In accordance with another embodiment, the present invention provides a computer-implemented method for event sequence forecasting of a process instance, the method comprising building up and training a three-layered prediction model including a first, a second and a third layer, wherein the first layer is a graph embedding layer that assigns a fixed-dimensional graph embedding vector to each node and relation type in a fused event and knowledge graph that contains available structural information including events, knowledge graph nodes, and the links between them, wherein the second layer is an event embedding layer that assigns to each event of the process instance a fixed-dimensional event embedding vector, and wherein the third layer is a prediction layer that receives as input a sequence of event embeddings from the second layer and that generates as output a prediction of an unknown property of the event sequence used as input.
Furthermore, in accordance with another embodiment, the present invention provides a system for event sequence forecasting of a process instance the system comprising one or more processors configured to build up and train a three-layered prediction model including a first, a second and a third layer, wherein the first layer is a graph embedding layer that assigns a fixed-dimensional graph embedding vector to each node and relation type in a fused event and knowledge graph that contains available structural information including events, knowledge graph nodes, and the links between them, wherein the second layer is an event embedding layer that assigns to each event of the process instance a fixed-dimensional event embedding vector, and wherein the third layer is a prediction layer that receives as input a sequence of event embeddings from the second layer and that generates as output a prediction of an unknown property of the event sequence used as input.

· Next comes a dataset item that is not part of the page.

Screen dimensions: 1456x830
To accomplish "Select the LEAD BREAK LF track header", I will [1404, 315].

According to another embodiment, the present invention provides methods and systems that use a fusion of Knowledge Graphs and Event Sequences as input data to effectively solve state representation and outcome prediction (regression or classification). Embodiments of the invention enable the efficient application of AI algorithms on the fused data, allowing to incorporate relevant background knowledge in event sequence predictions or classifications. This is relevant for a wide range of applications such as administrative case handling, cyber-physical systems with control loops, business processes, etc.

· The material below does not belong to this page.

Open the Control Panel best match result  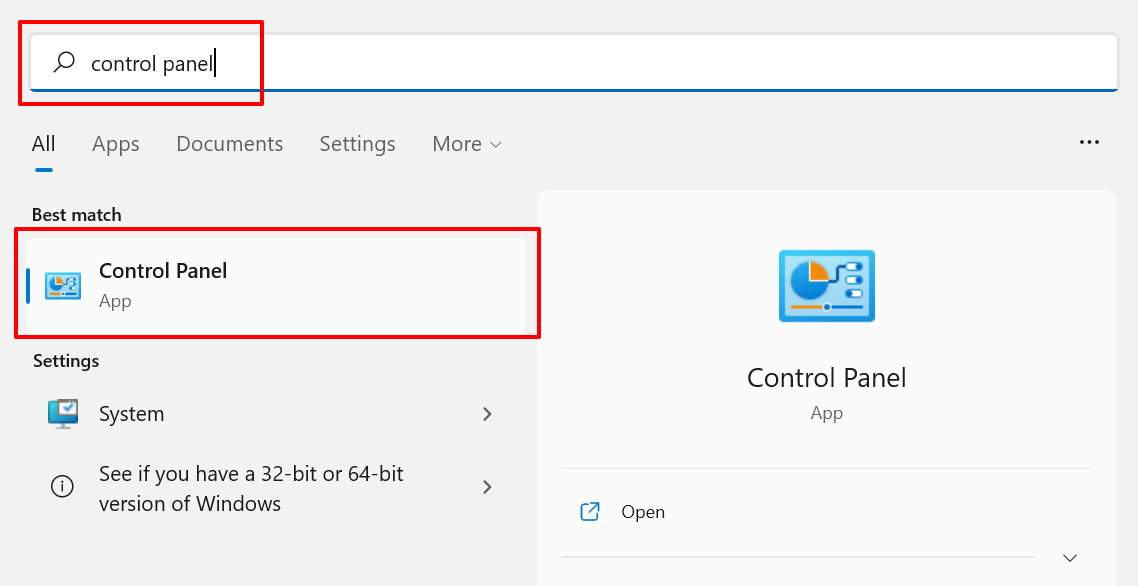275,285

According to embodiments, the present invention relates to a method and system for predicting and classifying event sequences embedded in a knowledge graph. More specifically, embodiments of the invention provide methods and systems that provide enhanced outcome and attribute prediction for event sequences by using graph-structured knowledge in a three layered process which includes an knowledge graph embedding layer, an event embedding layer and a prediction layer. The knowledge graph embedding layer may be trained in an unsupervised manner, while the event embedding layer and prediction layer may be trained end-to-end in a supervised manner. By using graph-structured knowledge in such a three layered process, the present invention can provide enhanced outcome and attribute prediction for event sequences. The trained model may be used to dynamically update predictions when new events arrive. More specifically, the event embedding layer may be used to compute an embedding of an event, and the prediction layer may be used to update the prediction about the event sequence.

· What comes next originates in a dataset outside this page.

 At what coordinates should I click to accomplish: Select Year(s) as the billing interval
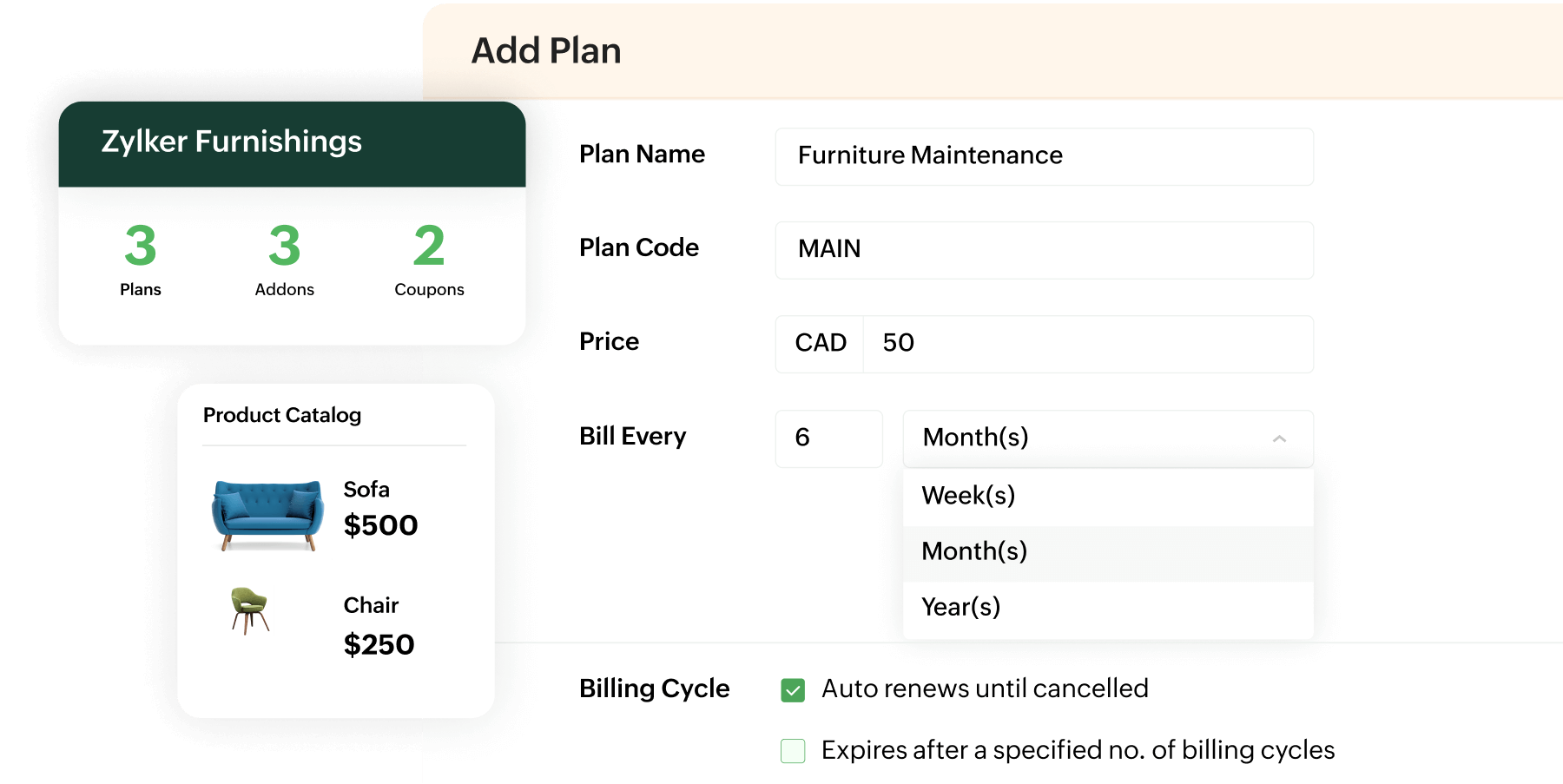[x=960, y=607]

As already mentioned above, according to an embodiment the event embedding layer may be trained end-to-end in a supervised manner. In this regard, an event history containing previous event sequences with known outcomes may be used as training samples for training the event embedding layer.
According to embodiments, the event embedding layer may be configured to determine the event embedding vectors by using a parametrized function that maps the graph neighborhood of any event in the fused event and knowledge graph to a fixed-dimensional vector. In this context, it may be provided that the graph neighborhood of an event comprises the 2-hop neighborhood of the event. As will be appreciated by those skilled in the art, alternative definitions of the graph neighborhood of an event may be employed likewise (e.g., a 3-hop neighborhood).
According to embodiments of the invention, upon arrival of new events, the trained prediction model may be used to dynamically update predictions. In this regard, it may be provided that updating predictions includes using the event embedding layer to compute an embedding of the event from the embeddings of the related knowledge graph nodes. Additionally, it may be provided that the resulting embedding is fed into the prediction layer to update the predictions about the event sequence.
According to embodiments of the invention, the prediction layer may be configured to generate the prediction output by using a transformer-based sequence model. However, at this point it should be noted that the invention is not restricted to any particular model architectures for the three layers specified. Many graph embedding mechanisms (for the graph embedding layer), neighbor aggregation functions (for computing the event embeddings), and sequence models have been proposed in literature, and those skilled in the art will be able to identify and implement suitable embodiments of these layers.
According to embodiments of the invention, it may be provided that the third layer, or the second and the third layer, or all three layers is/are re-trained from time to time. In particular, such re-training may be executed as soon as an amount of new events that has arrived exceeds a critical mass defined by a configurable threshold. The amount of critical mass of new events may be configurable, or dynamically adjusted if e.g. the predictive accuracy drops below a certain threshold.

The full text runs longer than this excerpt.